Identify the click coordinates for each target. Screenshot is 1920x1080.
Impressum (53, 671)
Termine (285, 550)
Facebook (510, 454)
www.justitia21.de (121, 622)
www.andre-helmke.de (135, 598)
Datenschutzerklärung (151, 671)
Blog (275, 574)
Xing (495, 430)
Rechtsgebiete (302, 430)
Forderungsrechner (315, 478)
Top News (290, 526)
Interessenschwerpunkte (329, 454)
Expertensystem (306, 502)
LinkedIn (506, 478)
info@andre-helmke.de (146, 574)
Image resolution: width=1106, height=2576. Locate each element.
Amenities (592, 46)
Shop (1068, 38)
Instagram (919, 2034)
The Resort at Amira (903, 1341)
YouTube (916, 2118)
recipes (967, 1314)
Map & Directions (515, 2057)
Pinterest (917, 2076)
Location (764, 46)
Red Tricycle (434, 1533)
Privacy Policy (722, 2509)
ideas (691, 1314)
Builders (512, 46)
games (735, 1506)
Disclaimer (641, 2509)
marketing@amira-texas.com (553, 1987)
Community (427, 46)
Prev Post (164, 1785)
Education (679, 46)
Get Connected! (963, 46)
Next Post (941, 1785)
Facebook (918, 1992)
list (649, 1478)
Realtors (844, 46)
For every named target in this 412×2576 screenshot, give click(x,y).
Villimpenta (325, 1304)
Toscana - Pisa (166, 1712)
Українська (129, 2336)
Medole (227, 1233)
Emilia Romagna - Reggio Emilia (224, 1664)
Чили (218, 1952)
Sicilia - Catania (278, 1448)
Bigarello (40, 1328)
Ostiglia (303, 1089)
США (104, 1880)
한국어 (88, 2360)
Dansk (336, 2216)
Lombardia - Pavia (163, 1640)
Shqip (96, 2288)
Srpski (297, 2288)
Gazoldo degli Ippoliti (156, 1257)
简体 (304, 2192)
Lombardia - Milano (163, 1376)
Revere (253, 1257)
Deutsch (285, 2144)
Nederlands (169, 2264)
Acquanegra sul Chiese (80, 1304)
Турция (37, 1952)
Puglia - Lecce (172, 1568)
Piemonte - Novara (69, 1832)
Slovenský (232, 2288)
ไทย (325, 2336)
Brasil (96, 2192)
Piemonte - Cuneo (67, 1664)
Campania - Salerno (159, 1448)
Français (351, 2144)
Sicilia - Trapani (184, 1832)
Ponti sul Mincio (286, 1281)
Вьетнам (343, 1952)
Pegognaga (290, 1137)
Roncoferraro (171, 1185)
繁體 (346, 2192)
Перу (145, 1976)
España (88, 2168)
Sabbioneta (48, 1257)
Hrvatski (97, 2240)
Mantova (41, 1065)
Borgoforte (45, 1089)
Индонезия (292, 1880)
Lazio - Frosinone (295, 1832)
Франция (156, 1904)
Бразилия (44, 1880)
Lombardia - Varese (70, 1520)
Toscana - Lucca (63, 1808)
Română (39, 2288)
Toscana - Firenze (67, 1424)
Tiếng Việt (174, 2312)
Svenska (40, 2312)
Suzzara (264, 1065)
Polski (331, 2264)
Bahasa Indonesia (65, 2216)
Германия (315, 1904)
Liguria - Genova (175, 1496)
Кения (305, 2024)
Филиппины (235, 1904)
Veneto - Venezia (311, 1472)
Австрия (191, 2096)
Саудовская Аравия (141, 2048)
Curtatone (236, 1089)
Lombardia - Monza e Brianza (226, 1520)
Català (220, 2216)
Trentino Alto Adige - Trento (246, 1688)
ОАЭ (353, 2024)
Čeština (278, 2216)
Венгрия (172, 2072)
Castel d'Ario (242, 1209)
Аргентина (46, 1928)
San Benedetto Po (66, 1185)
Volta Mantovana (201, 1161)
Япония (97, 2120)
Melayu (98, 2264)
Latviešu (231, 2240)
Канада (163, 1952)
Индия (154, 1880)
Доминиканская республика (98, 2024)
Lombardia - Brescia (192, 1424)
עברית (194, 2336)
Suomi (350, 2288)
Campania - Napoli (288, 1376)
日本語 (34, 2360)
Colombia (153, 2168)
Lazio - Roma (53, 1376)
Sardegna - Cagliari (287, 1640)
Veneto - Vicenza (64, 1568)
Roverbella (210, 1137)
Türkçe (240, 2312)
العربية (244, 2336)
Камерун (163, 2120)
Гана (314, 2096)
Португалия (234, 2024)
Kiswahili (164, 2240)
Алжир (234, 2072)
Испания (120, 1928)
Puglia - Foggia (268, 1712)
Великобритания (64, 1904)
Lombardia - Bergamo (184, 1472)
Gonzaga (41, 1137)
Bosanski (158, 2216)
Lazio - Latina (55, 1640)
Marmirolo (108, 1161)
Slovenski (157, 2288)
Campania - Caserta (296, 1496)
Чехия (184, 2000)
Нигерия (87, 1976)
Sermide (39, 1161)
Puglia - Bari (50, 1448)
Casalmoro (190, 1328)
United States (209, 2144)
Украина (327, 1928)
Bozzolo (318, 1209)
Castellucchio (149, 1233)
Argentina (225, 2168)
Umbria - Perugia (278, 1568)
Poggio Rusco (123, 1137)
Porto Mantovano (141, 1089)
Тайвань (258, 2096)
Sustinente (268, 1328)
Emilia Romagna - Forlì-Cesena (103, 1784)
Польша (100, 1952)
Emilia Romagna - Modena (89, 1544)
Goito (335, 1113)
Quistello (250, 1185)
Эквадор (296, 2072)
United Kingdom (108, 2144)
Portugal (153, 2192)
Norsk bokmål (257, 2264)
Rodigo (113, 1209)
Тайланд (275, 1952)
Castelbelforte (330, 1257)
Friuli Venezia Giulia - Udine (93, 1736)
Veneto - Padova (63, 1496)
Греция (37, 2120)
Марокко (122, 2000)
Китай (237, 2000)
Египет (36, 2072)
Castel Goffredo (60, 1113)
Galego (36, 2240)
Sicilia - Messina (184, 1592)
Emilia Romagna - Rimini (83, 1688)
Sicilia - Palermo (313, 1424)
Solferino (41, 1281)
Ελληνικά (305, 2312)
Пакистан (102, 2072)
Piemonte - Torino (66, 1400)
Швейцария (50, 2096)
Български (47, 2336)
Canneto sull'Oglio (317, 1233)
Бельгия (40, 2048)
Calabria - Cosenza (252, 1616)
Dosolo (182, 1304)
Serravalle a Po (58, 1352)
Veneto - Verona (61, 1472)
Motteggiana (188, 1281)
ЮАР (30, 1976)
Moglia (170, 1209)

☆ ☆ ☆ ☆ ☆ ☆ ☆

■ **TASK**
Reprint exactly the lines above that start at the one with "ideas (691, 1314)" and end at the one with "Toscana - Pisa (166, 1712)", keeping both and adding none.

■ **RESPONSE TO THE EXERCISE**
ideas (691, 1314)
Builders (512, 46)
games (735, 1506)
Disclaimer (641, 2509)
marketing@amira-texas.com (553, 1987)
Community (427, 46)
Prev Post (164, 1785)
Education (679, 46)
Get Connected! (963, 46)
Next Post (941, 1785)
Facebook (918, 1992)
list (649, 1478)
Realtors (844, 46)
For every named target in this 412×2576 screenshot, give click(x,y).
Villimpenta (325, 1304)
Toscana - Pisa (166, 1712)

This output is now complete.